Shanghai Media & Entertainment Group
- Industry: Media; Broadcast; Hospitality; Entertainment;
- Founded: April 19, 1997; 29 years ago
- Headquarters: China
- Subsidiaries: Shanghai Media Group; Shanghai Film Group; Shanghai Oriental Pearl (Group); SMEG Performing Arts Center; SMEG Special Events Office; SME Industry Co.; SME Technology Development Co.; STR International Holdings Co.; Shanghai Film Archives;
- Website: smeg.com.cn

= Shanghai Media & Entertainment Group =

Chinese media conglomerate

Shanghai Media & Entertainment Group (SMEG) is one of the largest media conglomerates in China.
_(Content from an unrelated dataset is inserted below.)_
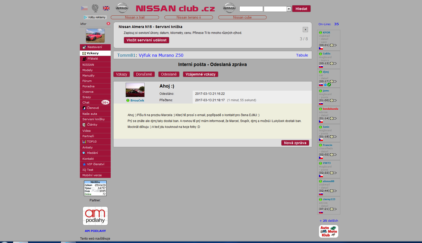Close the Servisní knížka tip box
The image size is (422, 243).
point(305,30)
Founded on April 19, 1997, SMEG is a major media content provider in China that also manages other culture-related businesses such as performances, exhibitions, tourism and hotels.

==Organization==
The company comprises nine subsidiaries:
- Shanghai Media Group (TV and radio stations in Shanghai)
- Shanghai Film Group (film, animation, documentary productions in Shanghai)
- Shanghai Oriental Pearl (Group) Co., Ltd.
- SMEG Performing Arts Center
- SMEG Special Events Office
- SME Industry Co., Ltd.
- SME Technology Development Co., Ltd.
- STR International Holdings Co., Ltd.